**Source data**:

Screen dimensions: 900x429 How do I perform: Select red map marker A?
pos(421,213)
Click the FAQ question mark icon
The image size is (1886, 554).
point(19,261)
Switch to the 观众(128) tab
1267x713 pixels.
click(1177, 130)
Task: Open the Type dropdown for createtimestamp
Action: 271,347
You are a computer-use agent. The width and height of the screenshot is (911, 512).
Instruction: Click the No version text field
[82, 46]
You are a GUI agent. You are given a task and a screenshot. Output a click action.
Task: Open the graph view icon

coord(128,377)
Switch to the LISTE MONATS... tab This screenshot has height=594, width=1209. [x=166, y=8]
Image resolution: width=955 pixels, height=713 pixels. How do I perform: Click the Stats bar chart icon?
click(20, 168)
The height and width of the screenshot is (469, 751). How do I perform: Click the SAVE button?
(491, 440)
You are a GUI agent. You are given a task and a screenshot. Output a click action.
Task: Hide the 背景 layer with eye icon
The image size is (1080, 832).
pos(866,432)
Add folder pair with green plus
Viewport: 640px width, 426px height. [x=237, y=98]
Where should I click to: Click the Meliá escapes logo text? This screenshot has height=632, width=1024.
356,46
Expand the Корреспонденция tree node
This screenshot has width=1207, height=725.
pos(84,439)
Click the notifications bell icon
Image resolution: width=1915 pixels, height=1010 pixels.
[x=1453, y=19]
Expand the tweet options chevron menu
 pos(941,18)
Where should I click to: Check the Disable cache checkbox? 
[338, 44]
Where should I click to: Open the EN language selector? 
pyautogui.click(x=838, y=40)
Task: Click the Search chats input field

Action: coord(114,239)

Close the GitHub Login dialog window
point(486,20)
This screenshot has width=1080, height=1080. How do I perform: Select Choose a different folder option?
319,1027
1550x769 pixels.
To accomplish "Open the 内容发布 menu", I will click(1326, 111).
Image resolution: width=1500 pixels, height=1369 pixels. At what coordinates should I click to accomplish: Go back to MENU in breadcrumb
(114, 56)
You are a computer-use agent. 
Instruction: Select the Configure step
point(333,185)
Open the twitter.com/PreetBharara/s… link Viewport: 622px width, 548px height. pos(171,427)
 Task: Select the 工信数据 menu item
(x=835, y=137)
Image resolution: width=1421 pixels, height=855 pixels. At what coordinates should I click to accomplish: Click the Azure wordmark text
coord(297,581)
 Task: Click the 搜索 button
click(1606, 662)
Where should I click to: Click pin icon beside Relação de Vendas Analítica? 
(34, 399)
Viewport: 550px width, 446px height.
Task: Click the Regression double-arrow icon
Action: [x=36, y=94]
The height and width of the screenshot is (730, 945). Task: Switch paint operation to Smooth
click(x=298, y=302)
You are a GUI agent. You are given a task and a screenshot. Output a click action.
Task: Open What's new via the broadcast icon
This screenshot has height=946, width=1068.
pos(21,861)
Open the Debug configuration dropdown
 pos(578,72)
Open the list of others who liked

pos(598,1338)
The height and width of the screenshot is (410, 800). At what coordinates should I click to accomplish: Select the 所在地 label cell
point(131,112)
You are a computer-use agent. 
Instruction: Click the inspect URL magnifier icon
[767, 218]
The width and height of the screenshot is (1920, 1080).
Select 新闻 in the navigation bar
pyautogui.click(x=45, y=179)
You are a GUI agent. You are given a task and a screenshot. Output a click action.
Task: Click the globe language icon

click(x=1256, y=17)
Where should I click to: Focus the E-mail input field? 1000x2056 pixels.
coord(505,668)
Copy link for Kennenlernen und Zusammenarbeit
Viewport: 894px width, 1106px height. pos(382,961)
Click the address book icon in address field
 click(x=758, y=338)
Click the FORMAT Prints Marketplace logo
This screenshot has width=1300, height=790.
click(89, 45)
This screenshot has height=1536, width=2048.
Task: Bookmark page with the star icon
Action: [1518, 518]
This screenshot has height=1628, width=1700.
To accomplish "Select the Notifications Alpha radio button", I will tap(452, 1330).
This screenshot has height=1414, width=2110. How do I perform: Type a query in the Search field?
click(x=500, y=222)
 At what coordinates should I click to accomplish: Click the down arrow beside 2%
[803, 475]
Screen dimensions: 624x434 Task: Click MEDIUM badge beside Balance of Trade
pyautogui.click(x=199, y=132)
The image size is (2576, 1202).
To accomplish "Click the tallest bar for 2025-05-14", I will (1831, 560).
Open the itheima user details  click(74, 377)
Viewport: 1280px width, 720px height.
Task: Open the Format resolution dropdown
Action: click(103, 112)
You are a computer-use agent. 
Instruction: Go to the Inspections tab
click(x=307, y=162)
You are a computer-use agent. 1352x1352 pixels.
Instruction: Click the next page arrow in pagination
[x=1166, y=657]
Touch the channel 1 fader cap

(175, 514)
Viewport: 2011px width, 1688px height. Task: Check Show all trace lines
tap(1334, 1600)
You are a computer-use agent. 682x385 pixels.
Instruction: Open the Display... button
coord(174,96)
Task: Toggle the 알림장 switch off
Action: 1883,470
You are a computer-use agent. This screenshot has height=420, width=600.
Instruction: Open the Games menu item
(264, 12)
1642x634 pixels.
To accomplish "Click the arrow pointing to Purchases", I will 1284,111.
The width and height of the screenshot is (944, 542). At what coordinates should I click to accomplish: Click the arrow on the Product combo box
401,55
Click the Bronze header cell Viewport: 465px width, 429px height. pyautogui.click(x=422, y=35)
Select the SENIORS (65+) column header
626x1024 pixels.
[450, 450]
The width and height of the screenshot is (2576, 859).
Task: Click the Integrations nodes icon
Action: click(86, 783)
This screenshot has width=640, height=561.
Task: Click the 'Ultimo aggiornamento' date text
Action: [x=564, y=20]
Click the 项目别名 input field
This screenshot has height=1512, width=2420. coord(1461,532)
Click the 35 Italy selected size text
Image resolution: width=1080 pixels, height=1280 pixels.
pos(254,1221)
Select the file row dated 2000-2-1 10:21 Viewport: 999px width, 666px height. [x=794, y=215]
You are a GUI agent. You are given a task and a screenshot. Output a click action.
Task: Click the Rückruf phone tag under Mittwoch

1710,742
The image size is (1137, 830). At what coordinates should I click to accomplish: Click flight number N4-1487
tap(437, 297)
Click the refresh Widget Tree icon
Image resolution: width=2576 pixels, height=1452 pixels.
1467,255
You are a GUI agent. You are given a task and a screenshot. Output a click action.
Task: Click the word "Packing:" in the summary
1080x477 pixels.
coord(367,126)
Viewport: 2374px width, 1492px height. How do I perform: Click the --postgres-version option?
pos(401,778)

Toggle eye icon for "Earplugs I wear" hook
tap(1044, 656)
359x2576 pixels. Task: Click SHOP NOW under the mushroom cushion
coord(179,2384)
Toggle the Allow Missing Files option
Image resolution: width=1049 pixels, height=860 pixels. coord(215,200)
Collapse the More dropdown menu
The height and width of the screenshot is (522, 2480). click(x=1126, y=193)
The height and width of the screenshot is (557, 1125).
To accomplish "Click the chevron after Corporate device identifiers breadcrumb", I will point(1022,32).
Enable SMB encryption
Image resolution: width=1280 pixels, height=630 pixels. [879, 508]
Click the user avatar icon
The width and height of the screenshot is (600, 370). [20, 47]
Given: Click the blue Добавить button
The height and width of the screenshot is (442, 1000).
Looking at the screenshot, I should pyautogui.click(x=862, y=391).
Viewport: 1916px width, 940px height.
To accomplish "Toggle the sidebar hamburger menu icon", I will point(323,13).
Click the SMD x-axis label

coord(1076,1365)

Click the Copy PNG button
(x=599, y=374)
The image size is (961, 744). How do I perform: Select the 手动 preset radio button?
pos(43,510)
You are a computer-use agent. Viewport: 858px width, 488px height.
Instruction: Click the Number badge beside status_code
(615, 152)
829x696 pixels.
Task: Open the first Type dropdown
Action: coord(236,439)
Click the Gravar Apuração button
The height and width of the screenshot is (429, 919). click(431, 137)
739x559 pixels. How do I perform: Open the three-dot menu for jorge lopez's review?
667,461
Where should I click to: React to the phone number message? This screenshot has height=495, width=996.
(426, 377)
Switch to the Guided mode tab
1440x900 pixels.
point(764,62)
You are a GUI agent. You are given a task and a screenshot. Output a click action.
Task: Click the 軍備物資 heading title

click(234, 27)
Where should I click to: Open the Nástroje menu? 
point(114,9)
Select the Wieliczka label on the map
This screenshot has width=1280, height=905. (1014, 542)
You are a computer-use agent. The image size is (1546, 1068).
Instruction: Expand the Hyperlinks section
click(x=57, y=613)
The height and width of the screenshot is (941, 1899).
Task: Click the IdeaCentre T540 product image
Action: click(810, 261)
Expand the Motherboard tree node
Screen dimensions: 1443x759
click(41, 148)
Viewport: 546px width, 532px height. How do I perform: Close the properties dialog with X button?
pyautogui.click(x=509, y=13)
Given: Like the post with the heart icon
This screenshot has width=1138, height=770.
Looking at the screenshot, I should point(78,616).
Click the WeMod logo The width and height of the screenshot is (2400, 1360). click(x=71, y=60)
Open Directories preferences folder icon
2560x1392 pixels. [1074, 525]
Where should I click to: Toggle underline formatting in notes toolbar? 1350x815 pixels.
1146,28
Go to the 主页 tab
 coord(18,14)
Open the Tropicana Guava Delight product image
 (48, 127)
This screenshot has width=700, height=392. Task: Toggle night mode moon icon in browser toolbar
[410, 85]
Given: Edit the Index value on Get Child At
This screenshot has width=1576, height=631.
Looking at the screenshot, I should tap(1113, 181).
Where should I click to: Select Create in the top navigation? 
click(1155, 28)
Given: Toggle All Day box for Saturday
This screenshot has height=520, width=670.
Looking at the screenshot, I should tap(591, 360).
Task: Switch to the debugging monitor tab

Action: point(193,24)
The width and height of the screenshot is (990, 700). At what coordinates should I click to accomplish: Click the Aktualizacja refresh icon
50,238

**SHORT PROBLEM**: Copy out the part of the data that opens with the line containing "Switch to the 观众(128) tab" and closes with the line containing "click(20, 168)", including both of those lines.

**TASK SOLUTION**:
Switch to the 观众(128) tab
1267x713 pixels.
click(1177, 130)
Task: Open the Type dropdown for createtimestamp
Action: 271,347
You are a computer-use agent. The width and height of the screenshot is (911, 512).
Instruction: Click the No version text field
[82, 46]
You are a GUI agent. You are given a task and a screenshot. Output a click action.
Task: Open the graph view icon

coord(128,377)
Switch to the LISTE MONATS... tab This screenshot has height=594, width=1209. [x=166, y=8]
Image resolution: width=955 pixels, height=713 pixels. How do I perform: Click the Stats bar chart icon?
click(20, 168)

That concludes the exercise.